Connection Group Questions
From Sunday, January 15, 2023
From the Series Overview-
Given time, we all collect clutter-
Cluttered homes. Cluttered schedules. Cluttered lives.
But it does’t have to stay that way. With some thought, work and discipline we can clear out the clutter and made room for matters. God. Relationships. And spiritual habits that bring blessing. Join us this winter as we take out the old and bring in the new!
Are you hoarder, or a minimalist? (Left to your own will you keep everything, or would you rather throw it all out?)
For the next few weeks we are getting uncluttered. This is about living a godly life. Because an uncluttered life has space-
Space for God…worship…prayer…family…friends…rest…recreation…generosity…serving…
We start with admitting we have clutter. It’s called confession.
Read Isaiah 6:1-7
What does seeing God unveiled do to/in Isaiah? What is his response to this theophany?
What does God do in response to Isaiah?
Read Psalm 32:1-6
What happened when the Psalmist tried to conceal sin?

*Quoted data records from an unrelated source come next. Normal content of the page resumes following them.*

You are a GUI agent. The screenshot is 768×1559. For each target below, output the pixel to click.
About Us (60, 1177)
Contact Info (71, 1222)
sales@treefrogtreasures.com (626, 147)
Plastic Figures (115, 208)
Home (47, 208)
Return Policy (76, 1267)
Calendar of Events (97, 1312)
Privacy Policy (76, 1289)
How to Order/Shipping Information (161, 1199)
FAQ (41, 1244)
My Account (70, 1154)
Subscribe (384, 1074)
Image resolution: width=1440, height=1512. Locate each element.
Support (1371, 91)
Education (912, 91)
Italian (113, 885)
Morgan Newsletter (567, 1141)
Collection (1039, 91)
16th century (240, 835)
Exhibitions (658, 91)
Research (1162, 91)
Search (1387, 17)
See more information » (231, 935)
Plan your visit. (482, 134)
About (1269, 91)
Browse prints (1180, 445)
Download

What happened when he confessed sin?
“If we claim to be without sin, we deceive ourselves and the truth is not in us. If we confess our sins, he is faithful and just and will forgive us our sins and purify us from all unrighteousness.”
1 John 1:8-9
Step one to get “uncluttered” is confession. The word “confession” in the Bible comes from the Greek “Homologeo.” This translates as “Same word.” What it means is that we’re saying the same word as God. We’re getting into agreement with God.
Confession gives us the opportunity to clear out the clutter and experience the forgiveness of sins and the purity of God. When we agree that sin is real, and sin separates us from God, confession is how we remove the clutter and grow close God.
A profound practice of confession is the “Prayer of Examen.” Saint Ignatius commended this practice to all followers of Jesus. Twice a day, noon and night, we stop and examine our lives,
Confess our sins,
And move forward in faith.
For the sake of alliteration and simplicity I’ve re-worked Saint Ignatius’ Examen into three steps:
Review. You have to get in the right posture of review. So stop. Set down the phone. Walk away from the desk. Break deeply. Quiet your soul. Clear your mind. Then review your day so far: Have you been aware of the presence of God? Have you lived out of the filling of the Spirit and displayed His fruits? For what can you give God thanks? Don’t rush the review and don’t skimp on the rejoicing (that’s your bonus RE word).
Repent. Here’s the confession part. A good way to approach repentance is by examining sins of commission and omission. Have you committed any sins- You spoke harshly of another person. You lied. You broke the speed limit (yep, sin.). Confess it. Then repent of sins of omission- You did not exend love to a neighbor. You missed an opportunity to show mercy. You have not been generous with your resources. Confess these as well.
Request. With an honest review and the confession of sins the first thing we can request, and receive, is forgiveness. Let God’s forgiveness wash over you and renew your faith. Then feel free to bring all your requests before God. Pray for yourself, your loved ones, your church…
It doesn’t have to be long. Five to ten minutes is all it takes. Of course it can be more.
A journal helps. Writing our our confessions and our requests is a great way to grow and to track God’s work in your life.
And setting an alert on your phone is a great hack. It will surprise you. It will come at very inconvenient times. You will want to postpone of delay your examen. But by all means possible, do it at that moment.